La colonna sonora è abbastanza azzeccata e angosciante (a parte le parentesi da soap opera, come detto sopra), mentre gli effetti speciali sono ovviamente artigianali, e altrettanto ovviamente ridicoli: la lunga lingua prensile della strega realizzata, a occhio, con una marionetta da guanto infilata su una pertica o una lenza da pesca manovrata maldestramente da qualcuno fuori dall’inquadratura; i lampi di luce farlocchi che escono dalle mani della strega; le scene di levitazione di Oka; le trasformazioni in animale rese con effetti prostetici trasformate in vere riprese video. La magia e il folklore non sono temi nuovi al cinema ma, per un pubblico occidentale, quanto viene mostrato qui è tanto bizzarro da divenire in qualche modo memorabile. Insomma io ve lo consiglio, poi fate voi. 

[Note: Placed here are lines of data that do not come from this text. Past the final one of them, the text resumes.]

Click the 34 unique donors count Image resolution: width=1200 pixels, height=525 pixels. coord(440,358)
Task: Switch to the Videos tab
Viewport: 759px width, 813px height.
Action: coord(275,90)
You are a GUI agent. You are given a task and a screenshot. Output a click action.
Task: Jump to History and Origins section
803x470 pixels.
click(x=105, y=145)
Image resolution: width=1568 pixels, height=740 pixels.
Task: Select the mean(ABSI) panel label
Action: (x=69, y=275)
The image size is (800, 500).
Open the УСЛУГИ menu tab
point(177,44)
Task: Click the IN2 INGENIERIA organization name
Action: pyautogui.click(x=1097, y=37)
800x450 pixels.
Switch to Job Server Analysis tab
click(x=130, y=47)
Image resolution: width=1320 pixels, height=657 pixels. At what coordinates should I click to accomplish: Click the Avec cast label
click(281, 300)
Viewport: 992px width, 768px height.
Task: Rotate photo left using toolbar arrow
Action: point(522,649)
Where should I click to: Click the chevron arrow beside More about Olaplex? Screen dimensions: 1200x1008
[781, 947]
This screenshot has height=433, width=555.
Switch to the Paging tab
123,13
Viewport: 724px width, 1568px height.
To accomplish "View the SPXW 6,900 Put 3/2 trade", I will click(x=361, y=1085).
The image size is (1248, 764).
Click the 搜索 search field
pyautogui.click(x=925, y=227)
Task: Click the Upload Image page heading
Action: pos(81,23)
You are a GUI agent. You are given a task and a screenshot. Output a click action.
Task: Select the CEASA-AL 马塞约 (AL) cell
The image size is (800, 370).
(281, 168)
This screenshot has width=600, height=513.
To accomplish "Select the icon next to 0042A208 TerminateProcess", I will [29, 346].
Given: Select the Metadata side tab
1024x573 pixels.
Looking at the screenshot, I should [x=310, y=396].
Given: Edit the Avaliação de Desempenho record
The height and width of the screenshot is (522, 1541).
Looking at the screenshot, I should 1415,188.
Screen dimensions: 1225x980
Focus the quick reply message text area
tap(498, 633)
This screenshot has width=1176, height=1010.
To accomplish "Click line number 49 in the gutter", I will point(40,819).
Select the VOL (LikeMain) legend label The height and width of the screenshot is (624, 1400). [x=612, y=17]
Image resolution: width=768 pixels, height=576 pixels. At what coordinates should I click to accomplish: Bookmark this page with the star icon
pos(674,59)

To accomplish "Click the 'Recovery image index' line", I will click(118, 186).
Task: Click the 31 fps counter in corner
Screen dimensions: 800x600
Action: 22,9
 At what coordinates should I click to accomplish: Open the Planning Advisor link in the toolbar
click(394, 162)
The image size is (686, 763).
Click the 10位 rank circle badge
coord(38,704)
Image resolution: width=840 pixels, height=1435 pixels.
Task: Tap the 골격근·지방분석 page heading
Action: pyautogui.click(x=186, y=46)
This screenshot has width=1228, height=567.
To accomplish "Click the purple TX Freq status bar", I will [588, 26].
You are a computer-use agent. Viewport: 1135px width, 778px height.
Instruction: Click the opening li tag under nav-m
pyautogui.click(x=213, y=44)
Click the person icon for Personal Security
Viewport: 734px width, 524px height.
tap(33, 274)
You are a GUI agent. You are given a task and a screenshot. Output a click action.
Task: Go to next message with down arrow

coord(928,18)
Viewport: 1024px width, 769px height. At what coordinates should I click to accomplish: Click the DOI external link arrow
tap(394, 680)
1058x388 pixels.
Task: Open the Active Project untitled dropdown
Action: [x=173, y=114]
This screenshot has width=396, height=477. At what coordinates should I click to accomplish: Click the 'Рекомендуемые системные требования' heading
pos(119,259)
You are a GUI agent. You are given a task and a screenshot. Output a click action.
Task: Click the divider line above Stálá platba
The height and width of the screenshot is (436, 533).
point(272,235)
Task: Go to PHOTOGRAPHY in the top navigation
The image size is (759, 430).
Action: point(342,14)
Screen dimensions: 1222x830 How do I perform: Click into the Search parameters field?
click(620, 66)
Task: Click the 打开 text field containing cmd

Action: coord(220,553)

* Secondo la wikipedia inglese dovrebbero esserci anche Leyak maschi, ma in mancanza di una fonte affidabile continuerò a indicarla solo al femminile. 
** Uno dei metodi tradizionali per uccidere una Leák è infatti distruggere, bruciare o nascondere il suo corpo in modo che non possa trovarlo prima dell’alba. Qui questo non avviene e difatti si organizza una veglia di tre giorni per impedirle di recuperarlo (non potevano bruciarlo, il corpo? O forse siccome la Leák non è diventata tale in maniera accidentale ma è stata creata dalla Regina, è questa a tenerla in vita? Boh, non è dato saperlo). Un altro modo per ucciderla è strappare le interiora dalla testa con un coltello o un machete, oppure piantare arbusti o viticci con rami appuntiti nel giardino di casa e attorno alle finestre e mettere degli oggetti acuminati sulle cornici delle finestre nella speranza che Leák ci s’impigli e si strappi gli intestini da sola.